Aku menyesap tehku, dan memastikan aku terdengar seperti wanita yang mengerikan, dengan nada mengejek aku menjawab, “Yah, seperti yang kau tahu, Keiyou terletak di pertemuan Kanal Besar, menjadikannya lokasi yang sempurna untuk memotong jalur pasokan utama Gen. Karena Sekiei bukan orang bodoh, dia akan melancarkan perang atrisi terhadap Gen setelah dia merebut Koshuu dan menghubungi keluarga U. Tanpa Kanal Besar, Gen hanya akan bisa mengangkut pasokan melalui darat melalui Shiryuu.
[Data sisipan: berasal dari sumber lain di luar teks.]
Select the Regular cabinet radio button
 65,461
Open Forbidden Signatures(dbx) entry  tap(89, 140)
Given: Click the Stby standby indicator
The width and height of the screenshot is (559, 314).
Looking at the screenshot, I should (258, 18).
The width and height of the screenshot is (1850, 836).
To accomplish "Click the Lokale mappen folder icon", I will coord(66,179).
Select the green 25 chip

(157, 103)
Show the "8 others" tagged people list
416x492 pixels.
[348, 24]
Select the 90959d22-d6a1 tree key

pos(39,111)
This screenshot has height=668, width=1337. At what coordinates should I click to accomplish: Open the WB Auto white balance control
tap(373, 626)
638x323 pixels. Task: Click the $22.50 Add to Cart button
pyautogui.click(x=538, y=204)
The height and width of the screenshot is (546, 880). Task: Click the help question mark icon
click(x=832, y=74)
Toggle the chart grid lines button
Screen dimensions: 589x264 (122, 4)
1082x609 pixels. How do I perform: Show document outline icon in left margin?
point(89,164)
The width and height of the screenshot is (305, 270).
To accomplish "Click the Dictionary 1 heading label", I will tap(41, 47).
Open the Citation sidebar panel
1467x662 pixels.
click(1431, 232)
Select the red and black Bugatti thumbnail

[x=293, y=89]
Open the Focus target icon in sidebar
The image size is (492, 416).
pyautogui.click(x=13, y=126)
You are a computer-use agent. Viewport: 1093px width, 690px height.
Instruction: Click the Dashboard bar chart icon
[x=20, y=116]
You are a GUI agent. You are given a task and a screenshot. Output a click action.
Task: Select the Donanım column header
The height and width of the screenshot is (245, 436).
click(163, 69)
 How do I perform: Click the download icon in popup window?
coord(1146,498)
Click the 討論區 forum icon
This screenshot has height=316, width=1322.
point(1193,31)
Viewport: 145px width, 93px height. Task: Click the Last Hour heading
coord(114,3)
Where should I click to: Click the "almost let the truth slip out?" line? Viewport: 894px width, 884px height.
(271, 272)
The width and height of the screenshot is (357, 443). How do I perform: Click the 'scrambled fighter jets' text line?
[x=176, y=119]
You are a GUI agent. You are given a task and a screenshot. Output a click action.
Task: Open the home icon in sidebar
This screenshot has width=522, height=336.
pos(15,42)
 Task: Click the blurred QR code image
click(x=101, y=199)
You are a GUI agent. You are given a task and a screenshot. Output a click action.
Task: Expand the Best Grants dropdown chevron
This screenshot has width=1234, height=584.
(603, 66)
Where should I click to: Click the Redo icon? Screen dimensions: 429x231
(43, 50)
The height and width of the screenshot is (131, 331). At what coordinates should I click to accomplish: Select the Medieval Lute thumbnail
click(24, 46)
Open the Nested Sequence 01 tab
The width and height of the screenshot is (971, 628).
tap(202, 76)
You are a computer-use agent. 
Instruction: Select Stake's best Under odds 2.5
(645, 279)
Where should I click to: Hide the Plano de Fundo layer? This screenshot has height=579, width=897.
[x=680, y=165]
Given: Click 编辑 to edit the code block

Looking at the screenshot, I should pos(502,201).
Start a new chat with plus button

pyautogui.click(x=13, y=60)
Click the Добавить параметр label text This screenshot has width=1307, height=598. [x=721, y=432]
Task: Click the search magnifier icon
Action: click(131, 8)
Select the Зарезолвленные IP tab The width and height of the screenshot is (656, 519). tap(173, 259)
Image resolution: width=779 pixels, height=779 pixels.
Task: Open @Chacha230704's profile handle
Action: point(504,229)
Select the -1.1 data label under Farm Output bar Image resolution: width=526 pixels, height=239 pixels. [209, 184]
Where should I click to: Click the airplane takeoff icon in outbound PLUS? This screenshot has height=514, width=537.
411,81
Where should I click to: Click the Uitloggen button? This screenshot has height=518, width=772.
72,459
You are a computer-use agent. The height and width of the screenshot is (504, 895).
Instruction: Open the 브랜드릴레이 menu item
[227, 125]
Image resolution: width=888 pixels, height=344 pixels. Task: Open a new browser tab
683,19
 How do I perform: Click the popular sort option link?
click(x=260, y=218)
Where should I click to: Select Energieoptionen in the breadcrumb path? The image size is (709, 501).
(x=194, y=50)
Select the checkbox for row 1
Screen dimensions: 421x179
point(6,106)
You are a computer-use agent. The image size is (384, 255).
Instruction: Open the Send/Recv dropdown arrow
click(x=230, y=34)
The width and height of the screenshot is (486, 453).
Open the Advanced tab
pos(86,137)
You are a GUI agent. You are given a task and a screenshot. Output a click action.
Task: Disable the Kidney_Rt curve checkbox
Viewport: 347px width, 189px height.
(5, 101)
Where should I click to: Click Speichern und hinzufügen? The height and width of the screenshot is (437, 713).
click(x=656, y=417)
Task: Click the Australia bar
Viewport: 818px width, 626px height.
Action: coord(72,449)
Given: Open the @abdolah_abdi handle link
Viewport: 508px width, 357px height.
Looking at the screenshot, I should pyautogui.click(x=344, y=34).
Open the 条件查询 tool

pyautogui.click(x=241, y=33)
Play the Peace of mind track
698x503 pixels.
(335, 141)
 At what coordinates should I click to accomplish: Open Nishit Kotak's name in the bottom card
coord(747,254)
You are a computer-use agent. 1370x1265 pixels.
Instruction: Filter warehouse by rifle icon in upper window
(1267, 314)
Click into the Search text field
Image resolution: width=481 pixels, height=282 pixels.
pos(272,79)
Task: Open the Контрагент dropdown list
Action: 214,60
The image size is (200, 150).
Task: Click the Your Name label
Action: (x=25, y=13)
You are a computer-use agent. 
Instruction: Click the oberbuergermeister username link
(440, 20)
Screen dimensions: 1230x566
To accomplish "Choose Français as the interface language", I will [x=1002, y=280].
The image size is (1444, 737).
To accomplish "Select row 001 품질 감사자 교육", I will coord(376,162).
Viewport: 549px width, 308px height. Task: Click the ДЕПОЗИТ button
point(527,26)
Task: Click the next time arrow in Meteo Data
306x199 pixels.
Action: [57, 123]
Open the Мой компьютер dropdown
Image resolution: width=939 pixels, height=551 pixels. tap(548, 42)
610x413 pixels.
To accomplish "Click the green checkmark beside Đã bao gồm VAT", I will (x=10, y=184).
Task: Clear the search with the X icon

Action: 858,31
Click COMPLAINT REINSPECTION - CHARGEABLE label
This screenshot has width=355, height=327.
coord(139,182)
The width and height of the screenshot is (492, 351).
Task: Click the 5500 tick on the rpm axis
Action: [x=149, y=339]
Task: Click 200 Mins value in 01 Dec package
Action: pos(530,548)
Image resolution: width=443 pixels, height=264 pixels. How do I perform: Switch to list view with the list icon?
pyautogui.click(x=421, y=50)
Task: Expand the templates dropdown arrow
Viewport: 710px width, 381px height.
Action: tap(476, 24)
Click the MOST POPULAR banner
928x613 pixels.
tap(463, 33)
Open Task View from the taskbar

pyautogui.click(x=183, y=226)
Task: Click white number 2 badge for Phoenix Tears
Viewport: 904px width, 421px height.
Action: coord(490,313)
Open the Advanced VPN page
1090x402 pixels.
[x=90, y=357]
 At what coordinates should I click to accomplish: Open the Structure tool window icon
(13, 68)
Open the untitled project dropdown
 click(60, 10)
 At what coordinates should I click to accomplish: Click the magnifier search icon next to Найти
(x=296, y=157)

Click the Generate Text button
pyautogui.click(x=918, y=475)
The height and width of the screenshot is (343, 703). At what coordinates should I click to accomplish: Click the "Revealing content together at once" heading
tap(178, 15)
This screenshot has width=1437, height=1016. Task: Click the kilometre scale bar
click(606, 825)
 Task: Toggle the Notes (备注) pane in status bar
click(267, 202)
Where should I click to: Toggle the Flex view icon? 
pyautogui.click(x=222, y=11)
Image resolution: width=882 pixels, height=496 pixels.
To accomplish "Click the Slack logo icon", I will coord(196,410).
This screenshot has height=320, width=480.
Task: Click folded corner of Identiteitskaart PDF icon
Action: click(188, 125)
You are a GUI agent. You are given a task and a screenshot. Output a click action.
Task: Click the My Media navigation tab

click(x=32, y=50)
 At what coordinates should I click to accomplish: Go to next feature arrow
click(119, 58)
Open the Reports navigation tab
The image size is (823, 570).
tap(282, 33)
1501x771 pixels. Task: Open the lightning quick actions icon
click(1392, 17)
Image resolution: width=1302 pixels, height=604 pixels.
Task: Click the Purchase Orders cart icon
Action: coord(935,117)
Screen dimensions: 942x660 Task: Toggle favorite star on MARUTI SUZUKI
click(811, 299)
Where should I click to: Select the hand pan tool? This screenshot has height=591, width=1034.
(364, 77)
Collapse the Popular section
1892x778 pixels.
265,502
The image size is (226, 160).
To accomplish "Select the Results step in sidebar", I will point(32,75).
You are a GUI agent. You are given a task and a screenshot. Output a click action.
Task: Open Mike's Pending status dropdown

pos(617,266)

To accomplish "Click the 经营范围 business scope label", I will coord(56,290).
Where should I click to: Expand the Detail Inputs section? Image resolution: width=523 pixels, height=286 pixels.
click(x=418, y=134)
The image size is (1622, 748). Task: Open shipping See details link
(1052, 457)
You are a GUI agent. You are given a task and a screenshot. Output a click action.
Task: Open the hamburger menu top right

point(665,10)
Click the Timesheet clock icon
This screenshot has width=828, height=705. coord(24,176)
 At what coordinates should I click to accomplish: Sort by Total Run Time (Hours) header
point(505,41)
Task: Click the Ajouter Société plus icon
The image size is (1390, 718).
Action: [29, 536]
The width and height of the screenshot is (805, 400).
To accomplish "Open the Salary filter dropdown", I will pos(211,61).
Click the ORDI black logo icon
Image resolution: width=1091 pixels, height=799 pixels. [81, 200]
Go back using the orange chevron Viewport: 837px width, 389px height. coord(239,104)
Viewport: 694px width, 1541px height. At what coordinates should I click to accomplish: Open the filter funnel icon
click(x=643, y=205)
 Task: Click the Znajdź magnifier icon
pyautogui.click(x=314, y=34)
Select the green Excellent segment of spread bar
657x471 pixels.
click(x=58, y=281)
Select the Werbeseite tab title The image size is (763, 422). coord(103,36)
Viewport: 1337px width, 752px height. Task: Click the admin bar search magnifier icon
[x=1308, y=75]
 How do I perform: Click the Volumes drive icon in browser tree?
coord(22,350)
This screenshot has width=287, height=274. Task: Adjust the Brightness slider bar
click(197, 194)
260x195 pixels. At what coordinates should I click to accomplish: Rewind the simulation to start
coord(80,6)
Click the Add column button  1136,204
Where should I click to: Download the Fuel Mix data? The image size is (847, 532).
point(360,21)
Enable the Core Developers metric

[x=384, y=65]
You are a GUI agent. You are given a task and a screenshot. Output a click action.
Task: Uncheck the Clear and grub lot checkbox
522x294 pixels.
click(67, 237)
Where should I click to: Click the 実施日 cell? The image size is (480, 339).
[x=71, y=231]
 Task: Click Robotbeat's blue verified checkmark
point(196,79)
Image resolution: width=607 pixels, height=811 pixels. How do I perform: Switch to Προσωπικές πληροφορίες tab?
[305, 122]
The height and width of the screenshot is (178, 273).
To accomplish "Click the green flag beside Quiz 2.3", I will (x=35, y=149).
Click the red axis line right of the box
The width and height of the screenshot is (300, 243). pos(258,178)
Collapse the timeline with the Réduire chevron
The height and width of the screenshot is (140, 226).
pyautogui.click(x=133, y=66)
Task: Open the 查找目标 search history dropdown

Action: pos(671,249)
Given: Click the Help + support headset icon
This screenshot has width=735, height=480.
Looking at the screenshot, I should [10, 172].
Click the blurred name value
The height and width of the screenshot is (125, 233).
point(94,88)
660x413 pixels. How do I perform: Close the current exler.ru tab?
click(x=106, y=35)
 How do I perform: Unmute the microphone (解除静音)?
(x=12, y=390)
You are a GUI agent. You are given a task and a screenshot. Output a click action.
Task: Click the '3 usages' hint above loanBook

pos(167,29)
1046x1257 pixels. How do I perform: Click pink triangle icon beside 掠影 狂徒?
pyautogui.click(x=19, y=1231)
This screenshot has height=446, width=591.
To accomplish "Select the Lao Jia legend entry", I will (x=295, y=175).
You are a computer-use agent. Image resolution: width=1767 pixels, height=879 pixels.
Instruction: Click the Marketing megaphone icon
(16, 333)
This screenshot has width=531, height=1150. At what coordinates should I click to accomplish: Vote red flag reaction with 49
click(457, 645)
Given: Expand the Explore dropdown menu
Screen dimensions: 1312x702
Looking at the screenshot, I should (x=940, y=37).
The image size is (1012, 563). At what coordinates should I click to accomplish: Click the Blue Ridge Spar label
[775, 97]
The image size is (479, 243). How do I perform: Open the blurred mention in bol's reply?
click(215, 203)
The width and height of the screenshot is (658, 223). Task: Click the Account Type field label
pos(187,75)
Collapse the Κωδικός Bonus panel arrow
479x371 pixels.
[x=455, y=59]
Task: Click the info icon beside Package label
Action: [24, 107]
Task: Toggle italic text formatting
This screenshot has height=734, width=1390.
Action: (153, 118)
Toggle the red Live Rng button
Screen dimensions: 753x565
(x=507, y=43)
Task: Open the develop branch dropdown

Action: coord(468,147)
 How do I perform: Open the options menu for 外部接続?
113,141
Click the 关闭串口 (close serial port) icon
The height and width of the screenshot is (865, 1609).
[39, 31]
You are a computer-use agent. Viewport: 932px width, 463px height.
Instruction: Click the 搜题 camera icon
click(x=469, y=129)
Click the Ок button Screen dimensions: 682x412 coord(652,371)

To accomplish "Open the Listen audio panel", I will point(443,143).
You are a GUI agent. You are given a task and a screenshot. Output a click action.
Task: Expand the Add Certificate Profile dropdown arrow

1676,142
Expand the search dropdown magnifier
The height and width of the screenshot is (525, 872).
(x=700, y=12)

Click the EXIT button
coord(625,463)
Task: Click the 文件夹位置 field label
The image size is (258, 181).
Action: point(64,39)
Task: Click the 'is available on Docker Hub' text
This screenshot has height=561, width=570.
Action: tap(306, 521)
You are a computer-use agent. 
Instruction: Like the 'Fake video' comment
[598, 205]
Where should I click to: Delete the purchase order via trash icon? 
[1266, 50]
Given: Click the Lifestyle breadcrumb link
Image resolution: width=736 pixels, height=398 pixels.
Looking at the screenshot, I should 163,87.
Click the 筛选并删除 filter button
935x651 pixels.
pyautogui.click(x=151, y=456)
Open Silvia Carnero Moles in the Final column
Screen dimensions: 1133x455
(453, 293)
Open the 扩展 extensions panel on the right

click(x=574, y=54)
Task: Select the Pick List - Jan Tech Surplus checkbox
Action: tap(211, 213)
Berapa lama kau bisa mendukung pasukan sebesar pasukan Gen hanya dengan satu rute itu?”
Keiyou punya Sekiei dan ahli strategi andalan kami, Nona Ruri. Kalau aku bisa memikirkan hal seperti ini, aku yakin mereka bisa memikirkan taktik yang lebih baik lagi. Ou Meirin, yang telah melarikan diri ke selatan, mungkin juga akan bergabung dengan mereka.
“Heh. Ha ha ha!” Rus berdiri dan mengibaskan rambut lavendernya ke bahu sebelum berputar di belakangku dan menempelkan tangan dinginnya di pipiku. “Kau pembohong yang buruk, Nona Chou Hakurei.”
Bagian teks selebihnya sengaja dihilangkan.